Po czwarte: - fundacja kościoła czy katedry a budowa jego lub jej najstarszej formy murowanej to dwie różne sprawy. Zatem - niezależnie od kwestii datowania tzw. I czy też "chrobrowskiej" katedry, założenie samego najstarszego kościoła podniesionego potem do rangi świątyni diecezjalnej mogło mieć miejsce wcześniej - w tym konkretnym przypadku w X w., choćby w jego końcu, choć wezwanie św. Wacława zdaje się kazać cofać ten moment przynajmniej do czasów zażyłych stosunków polsko-czeskich, czyli przed lata ok. 985-990, kiedy zresztą prawdopodobieństwo czeskiej obecności w Krakowie wzrasta.

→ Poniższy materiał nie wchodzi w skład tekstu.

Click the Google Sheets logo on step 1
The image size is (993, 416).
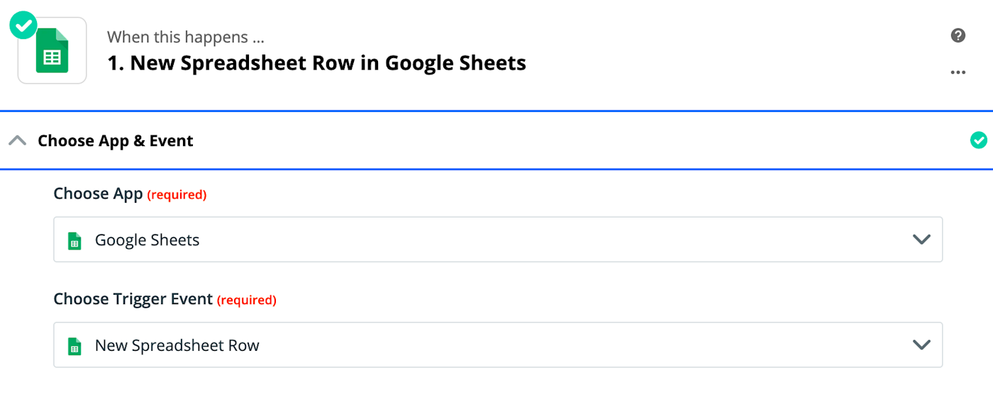pos(52,50)
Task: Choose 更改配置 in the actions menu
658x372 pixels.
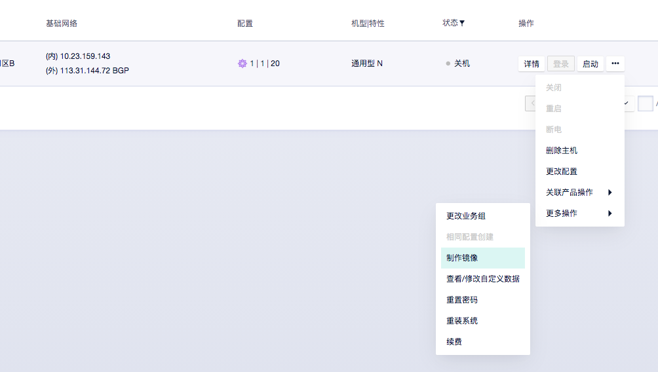Action: pyautogui.click(x=562, y=172)
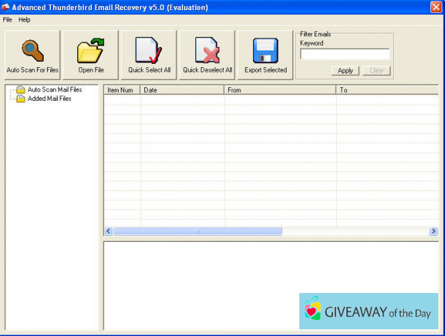Sort emails by the Date column
The width and height of the screenshot is (445, 336).
pyautogui.click(x=182, y=89)
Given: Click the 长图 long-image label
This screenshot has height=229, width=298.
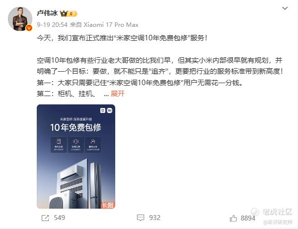Looking at the screenshot, I should (x=108, y=205).
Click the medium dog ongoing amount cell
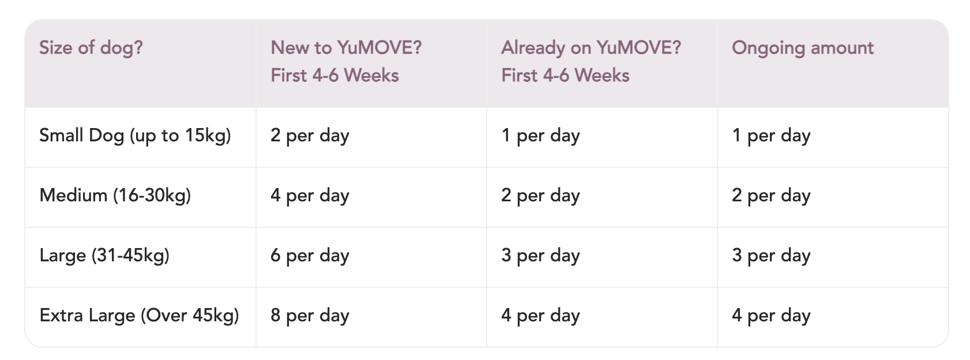This screenshot has width=970, height=360. [x=771, y=196]
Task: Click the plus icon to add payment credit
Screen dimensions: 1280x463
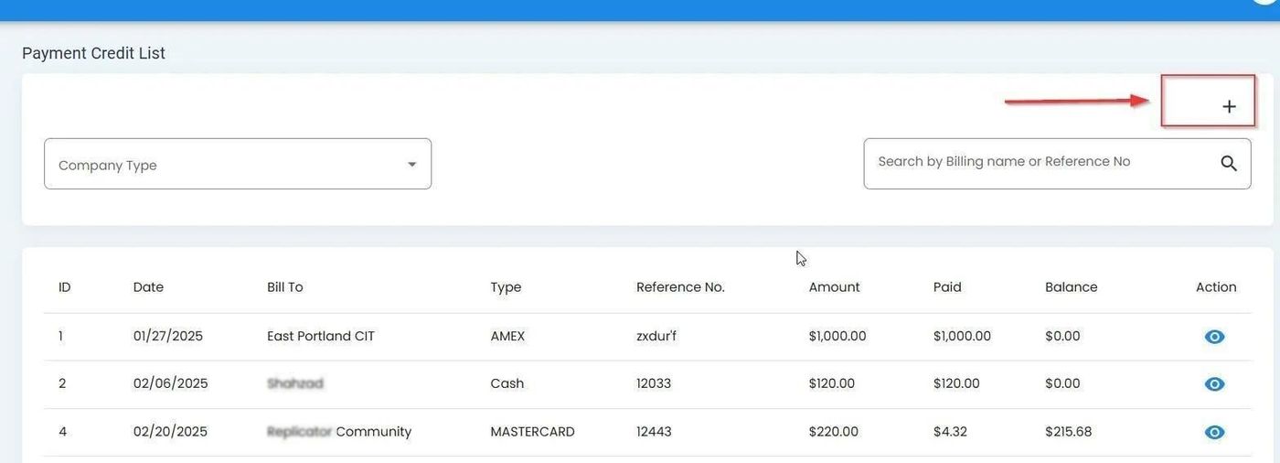Action: (x=1229, y=107)
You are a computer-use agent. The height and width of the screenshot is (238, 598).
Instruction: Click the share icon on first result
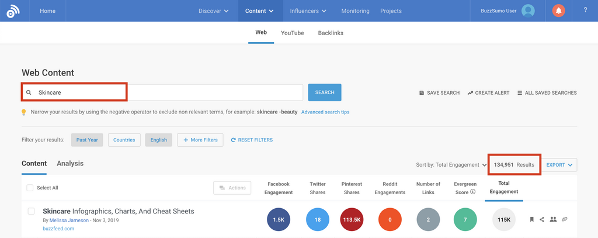tap(542, 219)
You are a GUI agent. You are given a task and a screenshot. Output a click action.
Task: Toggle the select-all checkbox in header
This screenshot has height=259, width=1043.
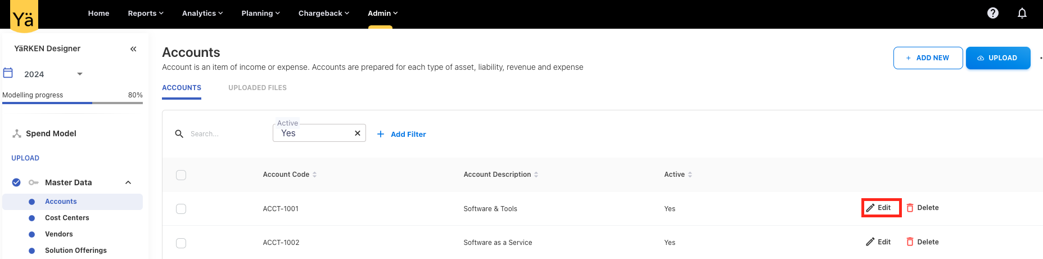click(181, 175)
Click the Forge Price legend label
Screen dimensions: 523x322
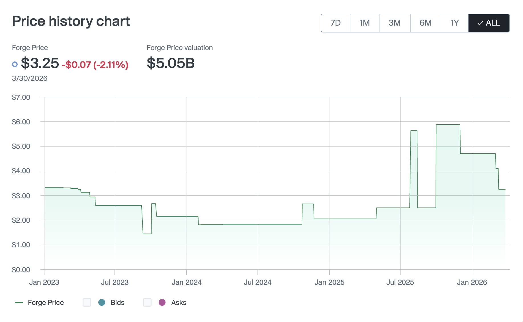click(46, 302)
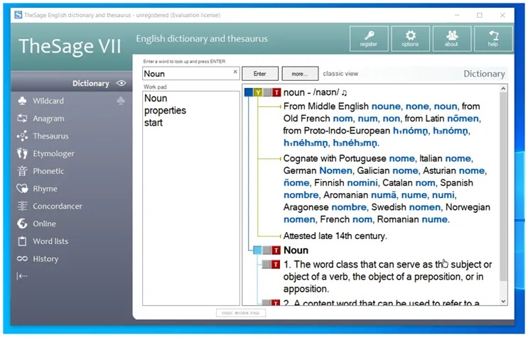
Task: Toggle the yellow Y etymology filter box
Action: coord(258,92)
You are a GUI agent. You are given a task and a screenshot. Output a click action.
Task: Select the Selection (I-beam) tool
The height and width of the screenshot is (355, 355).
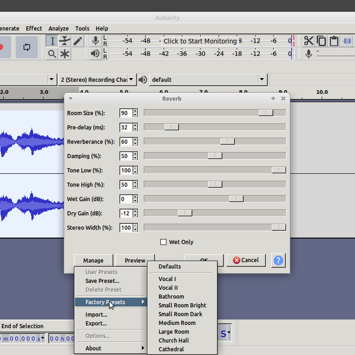(52, 41)
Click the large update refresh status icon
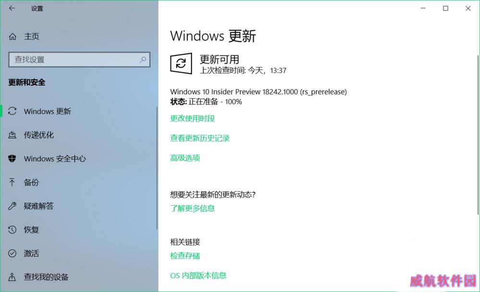The width and height of the screenshot is (480, 292). pyautogui.click(x=181, y=63)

No chyba, że uznamy, że był to jakiś ukłon Bolesława Chrobrego, który wg niektórych badaczy rządziłby początkowo samodzielnie ok. 992 r. w Krakowie, dzierżąc region niejako z nadania wuja - Bolesława II Pobożnego. Co do chronologii najstarszych murowanych reliktów wiązanych przez badaczy z katedrą wawelską - są one w istocie datowane najczęściej na początek XI w. Wspomnieć tu należy jednak o wyodrębnieniu przez J. Firleta i Z. Pianowskiego skromnych pozostałości budowli najprawdopodobniej o konstrukcji drewnianej, którą badacze Ci (a za nimi wszyscy mi znani autorzy) utożsamiają z pierwszym kościołem w tym miejscu (Z. Pianowski jest ewentualnie skłonny widzieć w nim realizację z czasów czeskich, ale to luźna propozycja, nie sposób tu niczego twardo udowadniać wobec tak niewielkiej ilości danych). W każdym razie prawdopodobieństwo datacji owej drewnianej świątyni na wiek X jest znaczne, choć równie dobrze to ona mogłaby być ową katedrą związaną z rokiem 1000 (naukowcy zachodni wskazują wyraźnie, że częstokroć pierwsze fazy istnienia świątyń nowo utworzonych biskupstw stanowiły rozległe budowle "halowe" stawiane w technice drewnianej i wcale nie musiano szczególnie prędko decydować się na wznoszenie murowanych obiektów; pisał o tym ostatnio, zwłaszcza w kontekście początków katedr w poznaniu i Gnieźnie, Zygmunt Świechowski).
CODE
I znów mam dylemat, bo czegoś nie rozumiem. Ty piszesz o masowym występowaniu ceramiki, gdy Sikorski widzi tam tylko "nieliczne fragmenty ceramiki datowanej na schyłek X wieku", która ma "podobieństwo do ceramiki z Kotliny Czeskiej" i choć traktowana bywa jako dowód obecności Czechów, to równie dobrze może być wynikiem importu technologii jak i samych naczyń. Tradycyjnie więc proszę o źródło Twojej informacji.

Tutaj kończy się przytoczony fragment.